Can immoral actions lead to healthy eating?

What factors influence healthy eating habits? Do we eat healthy foods just to maintain a well-balanced diet, or is there more to it? I’ll be honest. Although I consider myself a fairly healthy eater (I try to get in as many fruits and veggies a day that I can), when faced with two choices—one healthy like an apple or one unhealthy like a brownie—I do not always run straight for the apple. Maybe it’s because I have a massive sweet tooth. Maybe it’s because I am not as healthy as I think I am. Or maybe something more is going on.

In the world of social psychology, my sweet tooth would not be to blame for choosing the brownie. In a recent study, social psychologists Christian Weibel, Claude Messner, and Adrian Brügger investigated the relationship between morality and food choices. Before reading this article, I was totally unaware that a possible relationship existed between these two things.

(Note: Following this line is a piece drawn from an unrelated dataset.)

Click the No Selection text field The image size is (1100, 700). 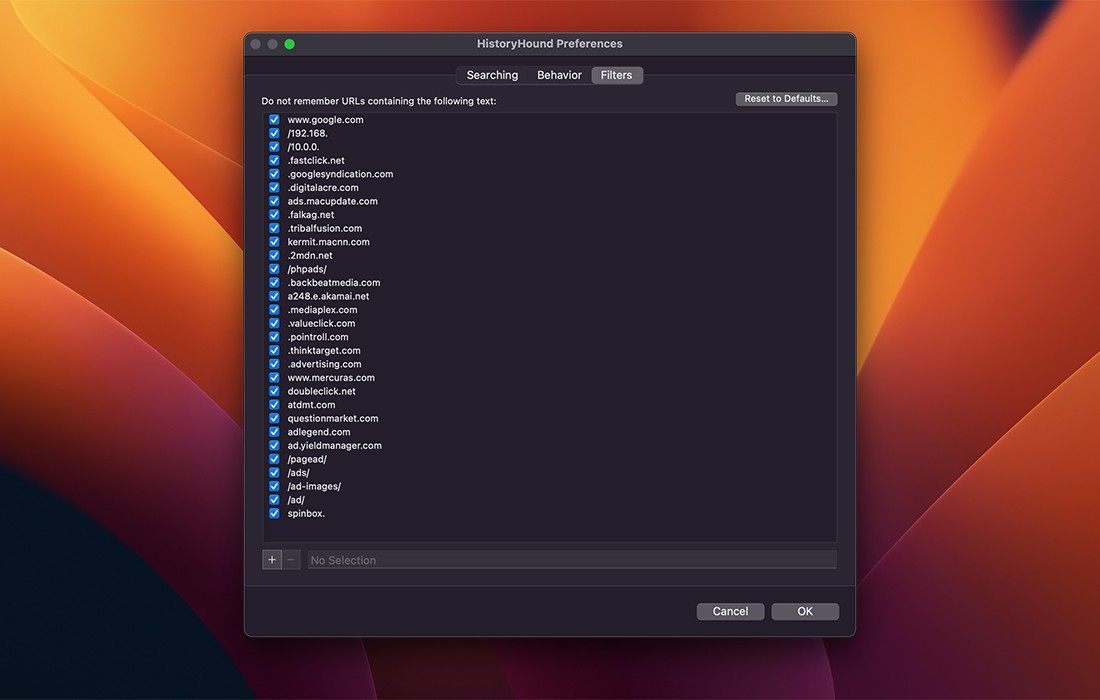[x=570, y=560]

In the study, the researchers considered the theory of self-licensing—the tendency to compensate for previous moral or immoral actions—and its effect on healthy food choices. This theory explains how a completed moral action tends to heighten one’s “moral self-concept” and therefore, lower ones feeling or need to act morally. In contrast, one tends to compensate for having completed an immoral action by acting more morally in the future. Previous studies have shown how judgments can be made based upon what and how much people eat. These judgments can extend to morality. For example, one study suggested that people rate those who eat non-fattening foods as more moral than those who eat fattening foods. Weibel et al. explored if self-licensing could be applied to choosing healthy food.

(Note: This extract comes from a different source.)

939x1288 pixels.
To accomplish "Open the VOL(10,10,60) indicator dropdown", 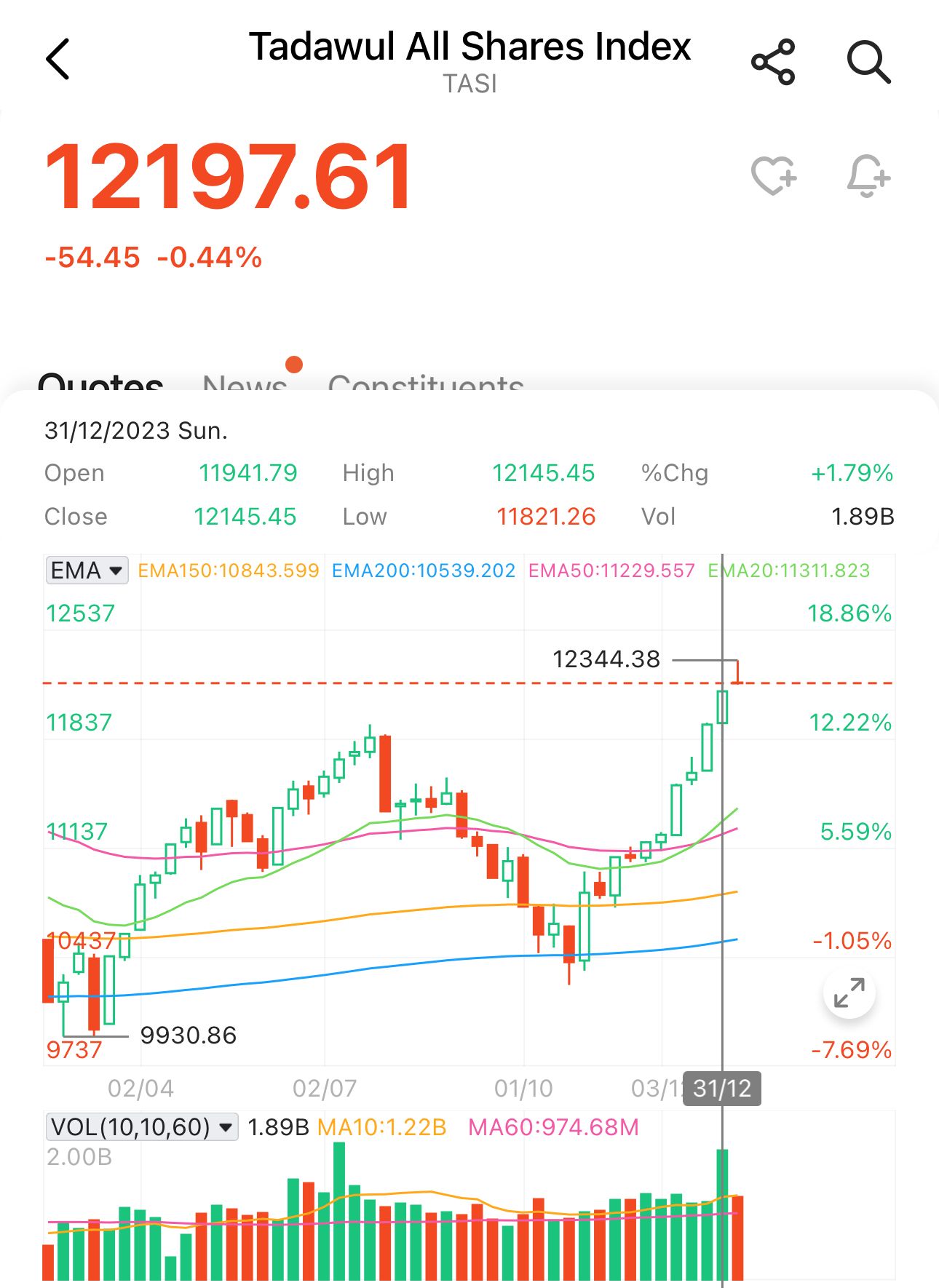I will [142, 1127].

In comparison with the self-licensing theory comes the goal theory. The goal theory focuses on intended actions and ultimately suggests that people will tend to act consistently in the future in terms of prior actions. The self-licensing theory, on the other hand, infers that people would be acting inconsistently between actions (i.e. acting immoral and then subsequently eating an apple to compensate for previous behavior). Here we have two conflicting theories! Weibel et al. set out to test both of these theories in their study.

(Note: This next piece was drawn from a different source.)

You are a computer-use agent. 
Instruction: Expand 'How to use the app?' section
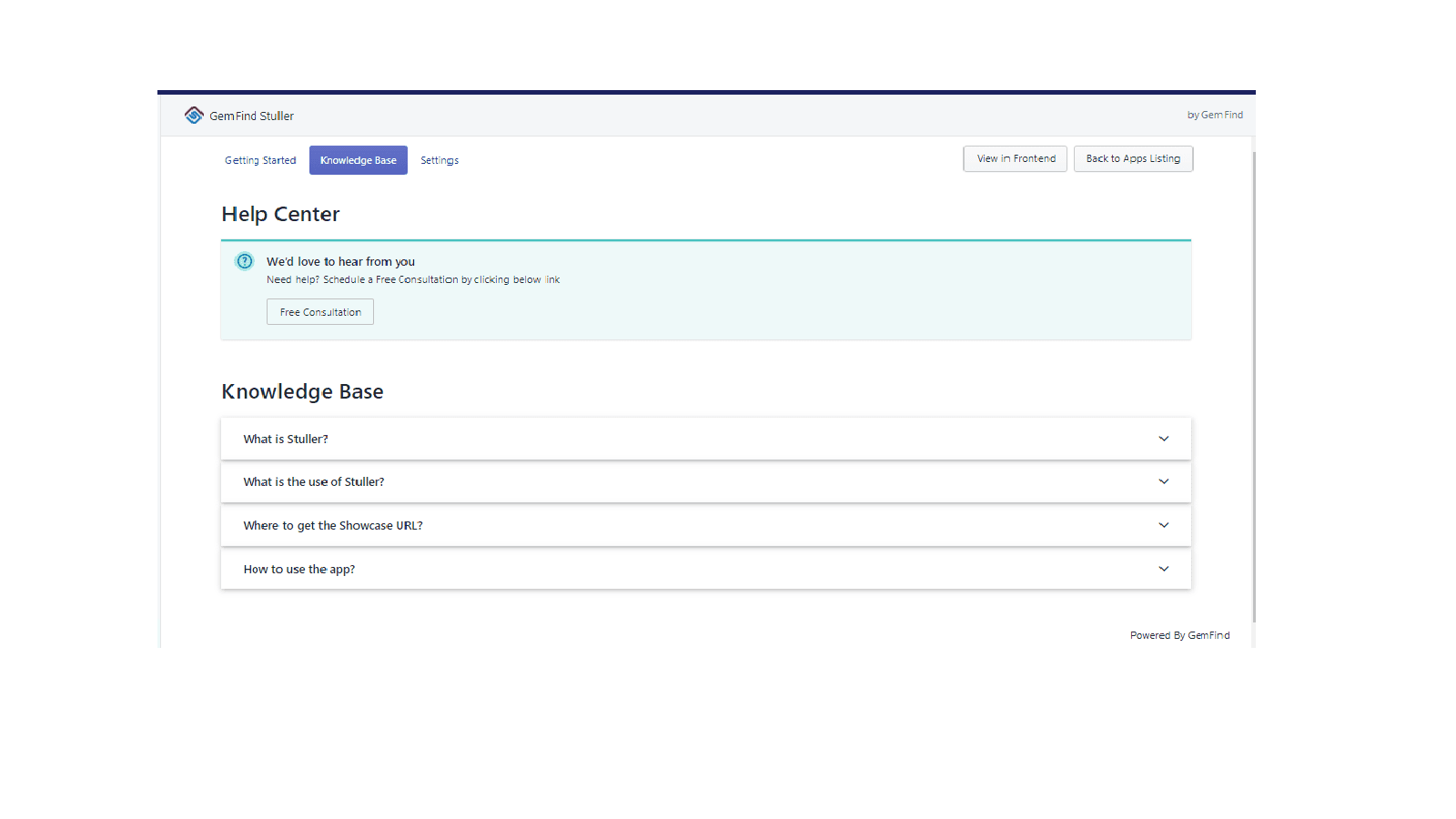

Overall, the researchers conducted two experiments. The first experiment investigated the self-licensing theory and had two groups of participants. One group would recall an altruistic action, while one group would recall an egoistic action. After the recall, the participants would ultimately choose between healthy and unhealthy food choices. In the second study, there was a similar setup, only this time, the researchers examined which food choice participants would make after forming either an altruistic or egoistic behavioral intention for the future. This second study is more goal theory oriented, as the researchers tested whether participants would have consistent behavior with their moral intentions.

Time for results! Overall, Weibel et al. found that recalling one’s past moral or immoral action or stating behavioral intentions of acting morally or immorally can have an impact on how people decide what to consume. For example, in experiment one, the study found that participants who recalled an immoral action more often chose a healthy food option than those recalling a moral action (and vice versa). Additionally, the study suggests in experiment two that participants intending a future immoral action decreased the preference for healthy food options (and vice versa for moral actions). The study ultimately provides evidence for the self-licensing theory only when people have completed moral or immoral actions, but suggests the opposite effect when people state moral or immoral intentions for the future (consistent with the goal theory).

So what does all of this mean? The next time you reach for that brownie, you should try to recall a recently completed immoral action that you have done in hopes you will change your mind and choose the apple. Just kidding. This research does have some implication for food advertisers. For example, advertisers trying to promote the sale of unhealthy foods could improve sales if these foods were linked with some completed moral action. On a slightly different note, future research could investigate how moral primes (for example, pictures of people volunteering) could be used to promote healthy food choices, likewise to the effects of intended moral actions.